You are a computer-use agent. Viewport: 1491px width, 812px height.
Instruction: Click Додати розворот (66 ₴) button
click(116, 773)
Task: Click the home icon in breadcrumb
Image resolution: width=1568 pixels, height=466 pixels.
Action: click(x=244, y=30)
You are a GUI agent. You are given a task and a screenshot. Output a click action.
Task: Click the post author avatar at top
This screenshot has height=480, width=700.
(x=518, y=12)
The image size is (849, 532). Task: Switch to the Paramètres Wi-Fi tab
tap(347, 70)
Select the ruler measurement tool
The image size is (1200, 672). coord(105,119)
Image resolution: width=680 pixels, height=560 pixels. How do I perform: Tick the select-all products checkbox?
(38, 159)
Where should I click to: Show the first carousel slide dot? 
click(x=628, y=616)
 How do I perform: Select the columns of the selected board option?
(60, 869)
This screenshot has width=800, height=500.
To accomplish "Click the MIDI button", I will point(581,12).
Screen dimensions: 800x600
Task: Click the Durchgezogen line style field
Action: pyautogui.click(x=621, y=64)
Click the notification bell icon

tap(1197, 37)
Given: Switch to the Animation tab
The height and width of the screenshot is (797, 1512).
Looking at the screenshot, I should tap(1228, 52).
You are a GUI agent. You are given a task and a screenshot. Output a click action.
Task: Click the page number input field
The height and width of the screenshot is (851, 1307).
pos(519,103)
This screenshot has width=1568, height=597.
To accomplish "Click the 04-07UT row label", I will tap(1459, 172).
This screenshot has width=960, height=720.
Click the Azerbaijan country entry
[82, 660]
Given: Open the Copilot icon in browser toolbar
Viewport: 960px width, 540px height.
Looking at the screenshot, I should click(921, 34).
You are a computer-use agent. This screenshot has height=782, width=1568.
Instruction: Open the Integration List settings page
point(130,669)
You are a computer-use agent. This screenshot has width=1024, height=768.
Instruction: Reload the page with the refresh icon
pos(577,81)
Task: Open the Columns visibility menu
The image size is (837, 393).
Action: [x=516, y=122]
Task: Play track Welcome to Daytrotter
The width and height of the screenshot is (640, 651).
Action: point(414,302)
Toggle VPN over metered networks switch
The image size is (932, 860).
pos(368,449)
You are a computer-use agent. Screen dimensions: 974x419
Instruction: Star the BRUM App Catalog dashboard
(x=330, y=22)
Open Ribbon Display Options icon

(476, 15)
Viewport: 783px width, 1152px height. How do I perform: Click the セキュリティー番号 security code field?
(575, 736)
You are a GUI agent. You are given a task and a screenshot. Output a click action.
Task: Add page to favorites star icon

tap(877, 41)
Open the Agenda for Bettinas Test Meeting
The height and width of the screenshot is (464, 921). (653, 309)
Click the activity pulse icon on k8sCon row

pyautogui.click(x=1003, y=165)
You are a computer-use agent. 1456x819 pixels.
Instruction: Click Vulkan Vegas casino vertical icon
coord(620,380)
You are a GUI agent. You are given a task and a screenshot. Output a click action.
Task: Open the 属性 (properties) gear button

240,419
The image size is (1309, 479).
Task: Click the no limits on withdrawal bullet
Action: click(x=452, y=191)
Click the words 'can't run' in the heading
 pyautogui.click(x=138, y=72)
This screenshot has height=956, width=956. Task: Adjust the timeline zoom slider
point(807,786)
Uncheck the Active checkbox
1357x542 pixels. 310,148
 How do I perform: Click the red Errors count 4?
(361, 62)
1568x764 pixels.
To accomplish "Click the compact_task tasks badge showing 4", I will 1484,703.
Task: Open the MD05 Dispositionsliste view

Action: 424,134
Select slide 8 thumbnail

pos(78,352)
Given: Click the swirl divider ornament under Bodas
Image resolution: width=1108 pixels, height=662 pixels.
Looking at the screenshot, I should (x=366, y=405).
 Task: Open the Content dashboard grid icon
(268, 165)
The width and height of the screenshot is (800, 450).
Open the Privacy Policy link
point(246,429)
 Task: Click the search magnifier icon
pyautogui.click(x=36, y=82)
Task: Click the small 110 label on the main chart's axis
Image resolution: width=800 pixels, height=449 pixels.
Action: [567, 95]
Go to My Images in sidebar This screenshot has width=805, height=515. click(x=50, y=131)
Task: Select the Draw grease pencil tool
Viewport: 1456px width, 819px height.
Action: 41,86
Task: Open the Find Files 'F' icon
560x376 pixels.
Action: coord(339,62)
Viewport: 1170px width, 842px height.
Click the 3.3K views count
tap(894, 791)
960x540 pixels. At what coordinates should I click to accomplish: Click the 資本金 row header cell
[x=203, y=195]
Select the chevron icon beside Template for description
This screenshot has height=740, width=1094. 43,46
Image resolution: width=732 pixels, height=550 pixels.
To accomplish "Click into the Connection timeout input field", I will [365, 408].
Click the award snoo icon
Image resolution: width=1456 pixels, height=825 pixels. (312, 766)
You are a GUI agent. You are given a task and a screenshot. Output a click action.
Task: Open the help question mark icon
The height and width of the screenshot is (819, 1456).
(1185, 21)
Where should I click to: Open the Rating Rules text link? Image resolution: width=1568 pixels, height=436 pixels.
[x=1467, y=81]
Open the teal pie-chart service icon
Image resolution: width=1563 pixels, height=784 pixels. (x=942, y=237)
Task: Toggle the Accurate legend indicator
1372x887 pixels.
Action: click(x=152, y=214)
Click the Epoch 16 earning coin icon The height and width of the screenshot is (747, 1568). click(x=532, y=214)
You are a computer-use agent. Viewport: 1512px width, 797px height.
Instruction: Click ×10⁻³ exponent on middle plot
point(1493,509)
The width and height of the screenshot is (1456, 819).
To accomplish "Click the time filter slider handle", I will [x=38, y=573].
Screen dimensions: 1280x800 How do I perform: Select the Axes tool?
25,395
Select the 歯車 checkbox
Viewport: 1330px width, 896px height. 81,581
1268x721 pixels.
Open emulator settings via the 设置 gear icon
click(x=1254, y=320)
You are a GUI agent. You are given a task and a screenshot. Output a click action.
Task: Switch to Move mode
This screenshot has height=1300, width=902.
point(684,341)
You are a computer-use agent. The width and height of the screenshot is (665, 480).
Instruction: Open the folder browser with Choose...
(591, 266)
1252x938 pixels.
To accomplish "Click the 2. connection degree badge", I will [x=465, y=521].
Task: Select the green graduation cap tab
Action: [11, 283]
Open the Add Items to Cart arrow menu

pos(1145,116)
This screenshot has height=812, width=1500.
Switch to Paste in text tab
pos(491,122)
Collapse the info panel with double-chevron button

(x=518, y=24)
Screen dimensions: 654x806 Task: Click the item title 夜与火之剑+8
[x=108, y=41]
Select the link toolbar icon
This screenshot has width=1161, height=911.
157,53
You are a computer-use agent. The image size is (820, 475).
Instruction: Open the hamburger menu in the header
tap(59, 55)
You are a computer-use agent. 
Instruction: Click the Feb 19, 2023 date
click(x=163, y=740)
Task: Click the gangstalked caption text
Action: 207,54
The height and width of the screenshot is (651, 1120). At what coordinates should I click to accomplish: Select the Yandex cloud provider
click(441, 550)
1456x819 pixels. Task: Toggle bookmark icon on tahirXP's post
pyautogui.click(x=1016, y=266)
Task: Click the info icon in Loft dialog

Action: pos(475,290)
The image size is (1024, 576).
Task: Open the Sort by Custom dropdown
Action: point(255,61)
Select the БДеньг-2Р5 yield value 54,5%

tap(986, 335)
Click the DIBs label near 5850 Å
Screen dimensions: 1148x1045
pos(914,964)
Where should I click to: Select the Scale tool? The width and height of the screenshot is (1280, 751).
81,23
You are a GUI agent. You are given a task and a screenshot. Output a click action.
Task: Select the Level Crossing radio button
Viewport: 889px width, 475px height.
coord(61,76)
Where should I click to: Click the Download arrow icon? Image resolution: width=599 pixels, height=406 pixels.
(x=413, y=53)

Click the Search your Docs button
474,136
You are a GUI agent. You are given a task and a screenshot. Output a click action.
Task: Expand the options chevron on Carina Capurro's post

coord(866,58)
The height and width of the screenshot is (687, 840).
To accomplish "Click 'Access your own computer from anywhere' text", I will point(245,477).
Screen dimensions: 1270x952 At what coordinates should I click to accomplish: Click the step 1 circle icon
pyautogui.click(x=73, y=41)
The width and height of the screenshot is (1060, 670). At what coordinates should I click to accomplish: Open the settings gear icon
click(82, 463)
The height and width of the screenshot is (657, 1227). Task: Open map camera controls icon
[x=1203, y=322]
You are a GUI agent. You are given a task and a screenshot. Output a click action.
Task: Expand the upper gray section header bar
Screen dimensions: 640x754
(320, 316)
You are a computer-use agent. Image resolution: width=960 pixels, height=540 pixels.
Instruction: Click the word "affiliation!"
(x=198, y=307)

Task statement
Rewrite the lines starting with the line with "Uncheck the Active checkbox" and going on through the line with "pos(78,352)", putting "Warnings" in place of "Errors" and leaving everything else unchanged.

Solution for this exercise
Uncheck the Active checkbox
1357x542 pixels. 310,148
 How do I perform: Click the red Warnings count 4?
(361, 62)
1568x764 pixels.
To accomplish "Click the compact_task tasks badge showing 4", I will 1484,703.
Task: Open the MD05 Dispositionsliste view

Action: 424,134
Select slide 8 thumbnail

pos(78,352)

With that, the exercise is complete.